You are viewing a plain text version of this content. The canonical link for it is here.

Posted to java-user@lucene.apache.org by Erik Hatcher <er...@ehatchersolutions.com> on 2003/10/21 03:15:56 UTC

positional token info

Is anyone doing anything interesting with the 
Token.setPositionIncrement during analysis?

Just for fun, I've written a simple stop filter that bumps the position 
increments to account for the stop words removed:

   public final Token next() throws IOException {
     int increment = 0;
     for (Token token = input.next(); token != null; token = 
input.next()) {

       if (table.get(token.termText()) == null) {
         token.setPositionIncrement(token.getPositionIncrement() + 
increment);
         return token;
       }

       increment++;
     }

     return null;
   }


But its practically impossible to formulate a Query that can take 
advantage of this.  A PhraseQuery, because Terms don't have positional 
info (only the transient tokens), only works using a slop factor which 
doesn't guarantee an exact match like I'm after.  A PhrasePrefixQuery 
won't work any better as there is no way to add in a "blank" term to 
indicate a missing position.

I certainly see the benefit of putting tokens into zero-increment 
positions, but are increments of 2 or more at all useful?  If so, how 
are folks using it?

Thanks,
	Erik


---------------------------------------------------------------------
To unsubscribe, e-mail: lucene-user-unsubscribe@jakarta.apache.org
For additional commands, e-mail: lucene-user-help@jakarta.apache.org

Re: positional token info

Posted by Tatu Saloranta <ta...@hypermall.net>.

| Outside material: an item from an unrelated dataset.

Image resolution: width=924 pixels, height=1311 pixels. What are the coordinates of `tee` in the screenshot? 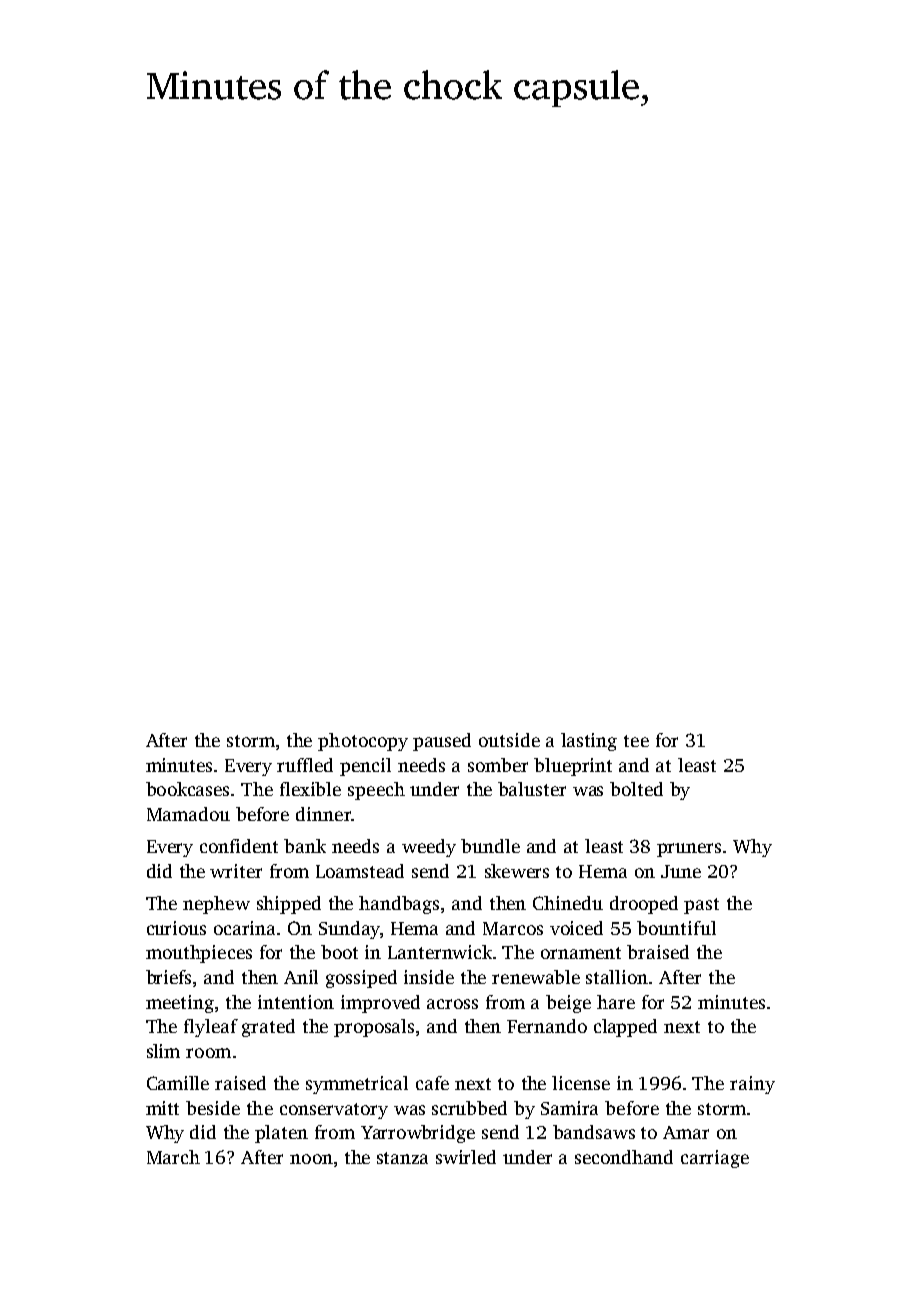 It's located at (636, 741).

On Tuesday 21 October 2003 17:31, Otis Gospodnetic wrote:
> > It does seem handy to avoid exact phrase matches on "phone boy" when
> > a
> > stop word is removed though, so patching StopFilter to put in the
> > missing positions seems reasonable to me currently.  Any objections
> > to that?
>
> So "phone boy" would match documents containing "phone the boy"?  That

Hmmh. WWGD (What Would Google Do)? :-)

> doesn't sound right to me, as it assumes what the user is trying to do.
>  Wouldn't it be better to allow the user to decide what he wants?
> (i.e. "phone boy" returns documents with that _exact_ phrase.  "phone
> boy"~2 also returns documents containing "phone the boy").

As long as phrase queries work appropriately with approximity modifiers, one
alternative (from app standpoint) would be to:

(a) Tokenize stopwords out, adding skip value; either one per stop word,
  or one for non-empty sequence of key words ( "top of the world" might
 make sense to tokenize as "top - world", "-" signifying 'hole')
(b) With phrase queries, first do exact match.
(c) If number of matches is "too low" (whatever definition of low is),
  use phrase query match with slop of 2 instead.

Tricky part would be to do the same for combination queries, where it's
not easy to check matches for individual query components.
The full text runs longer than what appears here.